▸ What is expected
Rewrite the entries below with every "column header" swapped for "column heading", and leave every other character unchanged.

▸ Given data
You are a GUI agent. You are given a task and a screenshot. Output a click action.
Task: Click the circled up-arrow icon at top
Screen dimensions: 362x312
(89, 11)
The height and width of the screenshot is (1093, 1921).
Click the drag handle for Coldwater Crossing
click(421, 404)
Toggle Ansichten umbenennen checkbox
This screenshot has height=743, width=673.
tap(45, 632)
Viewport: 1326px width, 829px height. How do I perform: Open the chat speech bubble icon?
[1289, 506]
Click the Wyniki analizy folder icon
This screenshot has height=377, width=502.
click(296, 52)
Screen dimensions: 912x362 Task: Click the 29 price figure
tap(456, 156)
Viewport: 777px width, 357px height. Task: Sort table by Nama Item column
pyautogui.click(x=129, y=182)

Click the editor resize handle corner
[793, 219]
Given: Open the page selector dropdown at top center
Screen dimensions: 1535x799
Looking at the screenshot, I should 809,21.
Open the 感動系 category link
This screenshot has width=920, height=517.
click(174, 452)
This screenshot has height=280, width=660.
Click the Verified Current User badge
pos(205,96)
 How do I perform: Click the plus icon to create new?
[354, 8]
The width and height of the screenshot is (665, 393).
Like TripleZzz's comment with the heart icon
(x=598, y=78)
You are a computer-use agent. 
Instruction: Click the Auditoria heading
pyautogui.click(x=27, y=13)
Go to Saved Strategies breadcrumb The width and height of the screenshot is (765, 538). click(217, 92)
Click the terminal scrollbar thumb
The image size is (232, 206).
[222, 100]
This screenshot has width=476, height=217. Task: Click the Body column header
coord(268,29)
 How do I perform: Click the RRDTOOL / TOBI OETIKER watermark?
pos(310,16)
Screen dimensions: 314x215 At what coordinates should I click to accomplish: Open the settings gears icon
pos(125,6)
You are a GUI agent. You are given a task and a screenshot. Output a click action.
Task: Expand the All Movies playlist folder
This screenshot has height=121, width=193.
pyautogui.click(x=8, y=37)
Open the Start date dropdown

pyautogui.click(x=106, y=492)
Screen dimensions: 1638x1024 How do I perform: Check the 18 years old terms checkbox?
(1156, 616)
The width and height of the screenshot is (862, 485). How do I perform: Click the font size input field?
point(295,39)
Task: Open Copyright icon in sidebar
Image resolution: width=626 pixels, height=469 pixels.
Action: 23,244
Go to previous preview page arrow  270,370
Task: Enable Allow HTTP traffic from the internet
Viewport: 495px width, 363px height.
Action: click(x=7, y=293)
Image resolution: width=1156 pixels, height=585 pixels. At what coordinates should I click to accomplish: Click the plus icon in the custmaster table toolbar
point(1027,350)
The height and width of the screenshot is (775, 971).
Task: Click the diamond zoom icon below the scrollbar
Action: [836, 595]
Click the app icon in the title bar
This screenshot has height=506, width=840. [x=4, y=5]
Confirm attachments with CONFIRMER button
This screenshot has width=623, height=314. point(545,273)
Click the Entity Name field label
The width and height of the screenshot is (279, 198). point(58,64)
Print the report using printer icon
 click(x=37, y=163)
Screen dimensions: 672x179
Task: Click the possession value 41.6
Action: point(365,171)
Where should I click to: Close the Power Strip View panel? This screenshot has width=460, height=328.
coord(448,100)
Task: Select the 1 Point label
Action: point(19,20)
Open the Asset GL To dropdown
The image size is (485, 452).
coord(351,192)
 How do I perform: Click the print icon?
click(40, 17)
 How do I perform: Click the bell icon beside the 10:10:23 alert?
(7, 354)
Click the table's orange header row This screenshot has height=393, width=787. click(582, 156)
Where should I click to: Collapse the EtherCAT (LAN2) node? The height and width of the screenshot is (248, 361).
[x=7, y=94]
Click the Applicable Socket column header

▸ The result
You are a GUI agent. You are given a task and a screenshot. Output a click action.
Task: Click the circled up-arrow icon at top
Screen dimensions: 362x312
(89, 11)
The height and width of the screenshot is (1093, 1921).
Click the drag handle for Coldwater Crossing
click(421, 404)
Toggle Ansichten umbenennen checkbox
This screenshot has height=743, width=673.
tap(45, 632)
Viewport: 1326px width, 829px height. How do I perform: Open the chat speech bubble icon?
[1289, 506]
Click the Wyniki analizy folder icon
This screenshot has height=377, width=502.
click(296, 52)
Screen dimensions: 912x362 Task: Click the 29 price figure
tap(456, 156)
Viewport: 777px width, 357px height. Task: Sort table by Nama Item column
pyautogui.click(x=129, y=182)

Click the editor resize handle corner
[793, 219]
Given: Open the page selector dropdown at top center
Screen dimensions: 1535x799
Looking at the screenshot, I should 809,21.
Open the 感動系 category link
This screenshot has width=920, height=517.
click(174, 452)
This screenshot has height=280, width=660.
Click the Verified Current User badge
pos(205,96)
 How do I perform: Click the plus icon to create new?
[354, 8]
The width and height of the screenshot is (665, 393).
Like TripleZzz's comment with the heart icon
(x=598, y=78)
You are a computer-use agent. 
Instruction: Click the Auditoria heading
pyautogui.click(x=27, y=13)
Go to Saved Strategies breadcrumb The width and height of the screenshot is (765, 538). click(217, 92)
Click the terminal scrollbar thumb
The image size is (232, 206).
[222, 100]
This screenshot has width=476, height=217. Task: Click the Body column heading
coord(268,29)
 How do I perform: Click the RRDTOOL / TOBI OETIKER watermark?
pos(310,16)
Screen dimensions: 314x215 At what coordinates should I click to accomplish: Open the settings gears icon
pos(125,6)
You are a GUI agent. You are given a task and a screenshot. Output a click action.
Task: Expand the All Movies playlist folder
This screenshot has height=121, width=193.
pyautogui.click(x=8, y=37)
Open the Start date dropdown

pyautogui.click(x=106, y=492)
Screen dimensions: 1638x1024 How do I perform: Check the 18 years old terms checkbox?
(1156, 616)
The width and height of the screenshot is (862, 485). How do I perform: Click the font size input field?
point(295,39)
Task: Open Copyright icon in sidebar
Image resolution: width=626 pixels, height=469 pixels.
Action: 23,244
Go to previous preview page arrow  270,370
Task: Enable Allow HTTP traffic from the internet
Viewport: 495px width, 363px height.
Action: click(x=7, y=293)
Image resolution: width=1156 pixels, height=585 pixels. At what coordinates should I click to accomplish: Click the plus icon in the custmaster table toolbar
point(1027,350)
The height and width of the screenshot is (775, 971).
Task: Click the diamond zoom icon below the scrollbar
Action: [836, 595]
Click the app icon in the title bar
This screenshot has height=506, width=840. [x=4, y=5]
Confirm attachments with CONFIRMER button
This screenshot has width=623, height=314. point(545,273)
Click the Entity Name field label
The width and height of the screenshot is (279, 198). point(58,64)
Print the report using printer icon
 click(x=37, y=163)
Screen dimensions: 672x179
Task: Click the possession value 41.6
Action: point(365,171)
Where should I click to: Close the Power Strip View panel? This screenshot has width=460, height=328.
coord(448,100)
Task: Select the 1 Point label
Action: point(19,20)
Open the Asset GL To dropdown
The image size is (485, 452).
coord(351,192)
 How do I perform: Click the print icon?
click(40, 17)
 How do I perform: Click the bell icon beside the 10:10:23 alert?
(7, 354)
Click the table's orange header row This screenshot has height=393, width=787. click(582, 156)
Where should I click to: Collapse the EtherCAT (LAN2) node? The height and width of the screenshot is (248, 361).
[x=7, y=94]
Click the Applicable Socket column heading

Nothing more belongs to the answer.